The GNU gprofng GUI is a feature rich graphical user interface for the
GNU gprofng tool. It makes it possible to interactively analyze and
compare gprofng profiling experiments. Users can drill into an
applications profile together with the applications code to gather an
understanding and insight into what an application is doing throughout
its runtime.

The GUI is a Java application utilizing the Swing GUI framework.

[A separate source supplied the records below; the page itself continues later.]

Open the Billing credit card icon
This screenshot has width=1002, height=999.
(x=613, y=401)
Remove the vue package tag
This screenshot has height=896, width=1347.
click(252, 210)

1. To build gprofng-gui on GNU/Linux from a released tarball:

  $ wget https://ftp.gnu.org/gnu/gprofng-gui/gprofng-gui.VERSION.tar.gz
  $ tar xzvf gprofng-gui.VERSION.tar.gz
  $ cd gprofng-gui.VERSION
  $ mkdir build && cd build/
  $ ../configure --prefix=PREFIX && make && make install

2. To build gprofn-gui on GNU/Linux from the development git repo:

  $ git clone https://git.savannah.gnu.org/git/gprofng-gui.git
  $ cd gprofng-gui
  $ autoreconf -i -f
  $ mkdir build && cd build/
  $ ../configure --prefix=PREFIX && make && make install

This GUI requires gprofng to be installed in the system to be used.
The gprofng profiler is part of the GNU binutils.  Make sure to have
installed in your system and available in your PATH.  Then you can
launch the GUI using the following gprofng command:

  $ gprofng display gui [GUI_OPTIONS] [EXPERIMENT]



REMOTE CONNECTION FROM WINDOWS AND MACOS

The remote analysis feature added to gprofng-gui 2.0 makes it possible to run
the gprofng-gui on a client (including Windows and macOS) and connect with ssh
to remote GNU/Linux servers where gprofng is installed.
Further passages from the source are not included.